Traditional field effect transistors (FET's) are familiar conventional devices commonly incorporated as a fundamental building block into the intricate circuitry of integrated circuit (IC) chips. Downward scaling of FET dimensions has improved circuit performance and increased the functional capability of FET's packed on an IC chip. However, continued reductions in device dimensions may be hampered by the size limitations imposed by traditional materials and the costs associated with lithographic patterning to define device features.
Carbon nanotubes are nanoscale high-aspect-ratio cylinders consisting of hexagonal rings of carbon atoms that may assume either a semiconducting electronic state or a conducting electronic state. Semiconducting carbon nanotubes have been used to form hybrid devices, such as hybrid FET's. In particular, FET's have been fabricated using a single semiconducting carbon nanotube as a channel region and forming ohmic contacts at opposite ends of the semiconducting carbon nanotube extending between a gold source electrode and a gold drain electrode situated on the surface of a substrate. A gate electrode is defined in the substrate underlying the carbon nanotube and generally between the source and drain electrodes. An oxidized surface of the substrate defines a gate dielectric situated between the buried gate electrode and the carbon nanotube. Such FET's should switch reliably while consuming significantly less power than a comparable silicon-based device structure due to the small dimensions of the carbon nanotube.

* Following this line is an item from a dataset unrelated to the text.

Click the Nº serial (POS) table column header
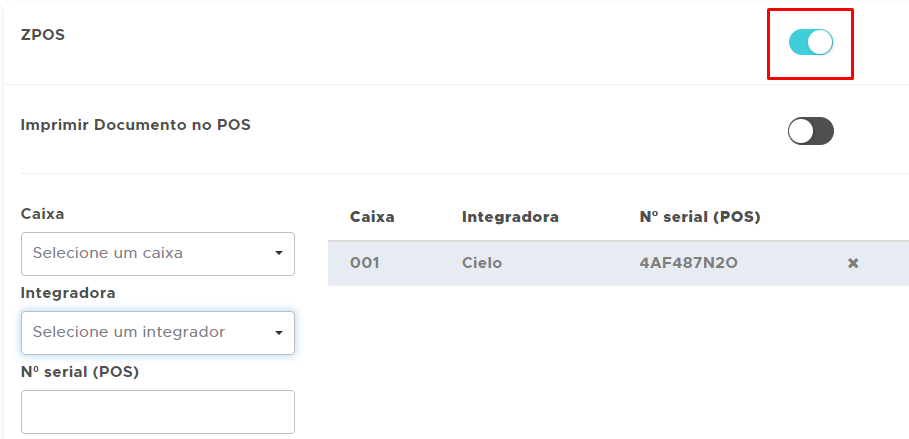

Synthesized carbon nanotubes randomly form in a mixture or collection of conducting and semiconducting electronic states when grown by conventional synthesis processes. Unfortunately, no conventional synthesis process is capable of exclusively growing semiconducting carbon nanotubes or, for that matter, growing only conducting carbon nanotubes. Therefore, semiconducting carbon nanotubes and/or conducting carbon nanotubes must be individually sorted by a painstaking post-synthesis operation from commingled mixtures of conducting and semiconducting carbon nanotubes. The inability to effectively separate nanotubes of different electronic states has hindered the maturation of carbon nanotube hybrid device structures.
What is needed, therefore, is a method of effectively removing conducting carbon nanotubes from a random collection of conducting and semiconducting carbon nanotubes.